# $700-$800 semi auto shotgun



## omega58 (Sep 3, 2003)

A lot of guns NIB or used in your price range. . .NIB under $500 I'd go with the Mossberg 930 or for just over $500 a Beretta 390. You can buy a Beretta 390 from Walmart. I think both of these guns come with shim kits to adjust fit. 

Is a Stoeger 2000 a Benelli, no. . .is it an inertia gun, yes. There are some good ones and bad ones. . .the earlier production seemed to be a lot worse.


----------



## anon2192012 (Jul 27, 2008)

Lots of good replys guys. Looks like I have a LOT of homework and testing to do. I would like a SBE II, but don't want to dish out the $1,500 at this time. I may see what gunbroker.com has. A buddy of mine has the Stoeger 2000 and seems like a nice gun, but I've heard a lot of mixed reviews on it. I don't know much about the Franchi, so I may have to look into those a little more. Keep the replys coming.


----------



## goosekiller83 (Jan 22, 2010)

the franchi is just a more expensive stoeger 2000 with a lillte gel in the but pad they shoot the same and feel the same it will just cost you an extra 100-250 dollars


----------



## smokem (Feb 6, 2003)

goosekiller83 said:


> the franchi is just a more expensive stoeger 2000 with a lillte gel in the but pad they shoot the same and feel the same it will just cost you an extra 100-250 dollars


Yeah but my Franchi is made in Italy ... :corkysm55:lol:


----------



## TNL (Jan 6, 2005)

A gently used SBE I or II will last you for years. Parts are readily available too. - not that you'll ever need 'em. :coolgleam


----------



## TSS Caddis (Mar 15, 2002)

TNL said:


> A gently used SBE I or II will last you for years. Parts are readily available too. - not that you'll ever need 'em. :coolgleam


I picked up a HK SBE with less than 100 rounds through it just last summer for $500. Basically a new gun. Probably could have paid less, but the guy was obviously down on his luck and the extra $$$ I could have saved was probably best put in his pocket.


----------



## anon2192012 (Jul 27, 2008)

Thanks for all the great replys. I ended up picking up a gently used Beretta ES100 in shadowgrass camo today. Seems like a very nice gun for $350. I'm off to the skeet range in a little bit to try it out. The nice thing is that if I don't like the gun I am pretty sure I can get most if not all my money back reselling it. Also, now I have some extra playing money for more dekes!

Thanks again.


----------



## Rugergundog (May 21, 2008)

smokem said:


> A Franchi I12 can be had at that price range. I've got one and love it. Ran 2 boxes of steel through it the first day I got it, and it handles any load with out a hickup... I call it the Mercury Brand of the Benelli owned semiautos. You'll have to move up to the Benelli if you want 3-1/2 though.

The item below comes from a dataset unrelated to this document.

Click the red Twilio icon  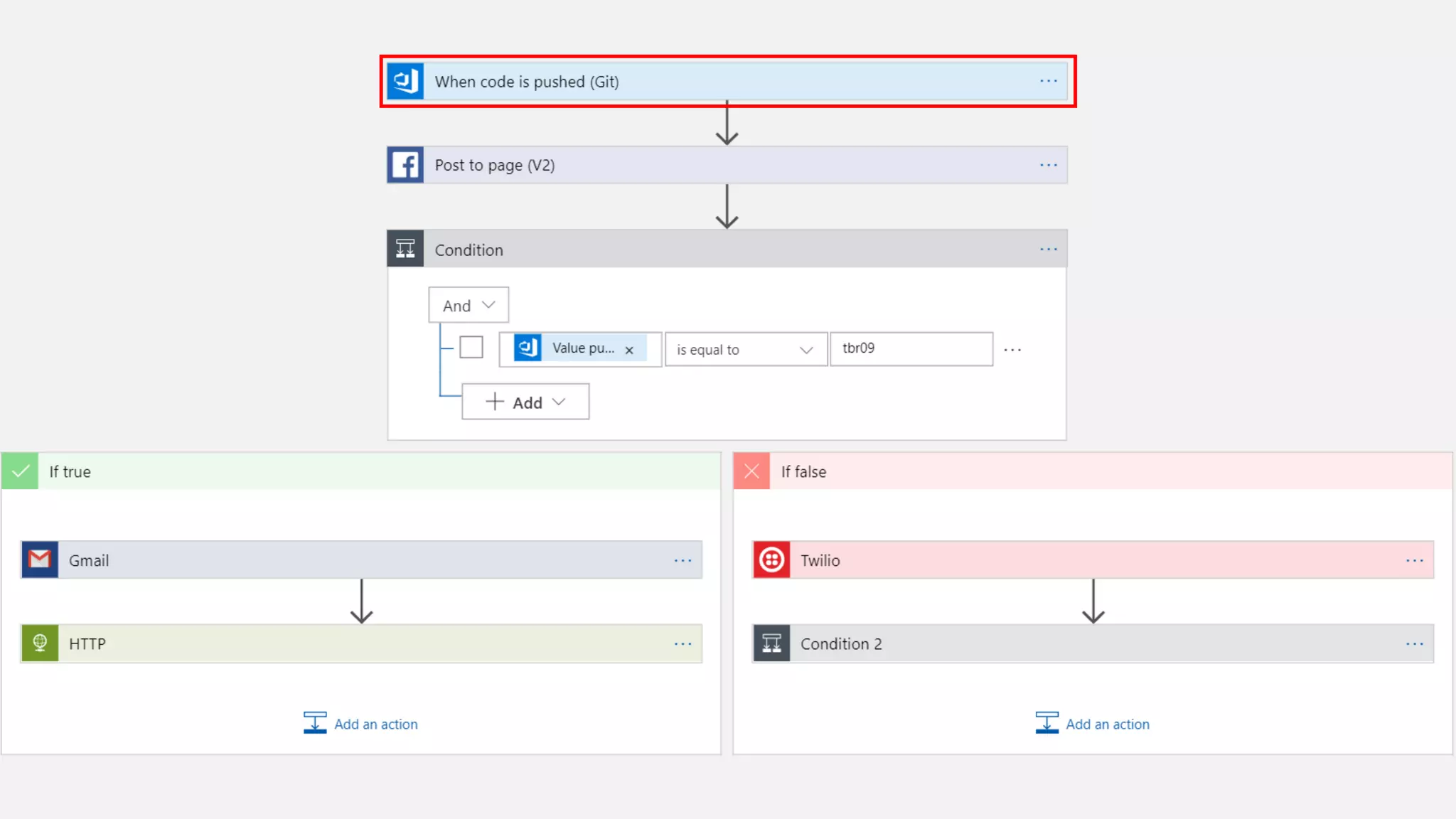pyautogui.click(x=771, y=560)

I second the Franchi I-12. Feels like a 20ga, knocks stuff down like a 10ga! Very good quality and action similiar to the big B company.


----------



## UNREEL (Jun 8, 2007)

jimbobway said:


> How about a Rem 11-87 ?


 
Exactly what I did. Supermag.

No freaken way was I spending 1500 on a gun thats gonna get beat to death.

Bought it in October, $625 NIB, used it about 6 or 7 hunts, and looks 30 yrs old.


----------



## flavo (Aug 30, 2004)

Huntermax-4 said:


> Thanks for all the great replys. I ended up picking up a gently used Beretta ES100 in shadowgrass camo today. Seems like a very nice gun for $350. I'm off to the skeet range in a little bit to try it out. The nice thing is that if I don't like the gun I am pretty sure I can get most if not all my money back reselling it. Also, now I have some extra playing money for more dekes!
> 
> Thanks again.


Well how did it shoot? This is a great gun at a great price. I always wanted one of those and I never see them for sale:sad: ...always here of good deals other got on them however.


----------



## anon2192012 (Jul 27, 2008)

flavo said:


> Well how did it shoot? This is a great gun at a great price. I always wanted one of those and I never see them for sale:sad: ...always here of good deals other got on them however.


 
Gun shot great and felt even better! 4 rounds of skeet without a hiccup. Kicks a little more than some the other semi's that I've shot so I ordered a limbsaver pad for it. So far I am very impressed with the gun and I would recommend it to anyone who can find one for a good deal.


----------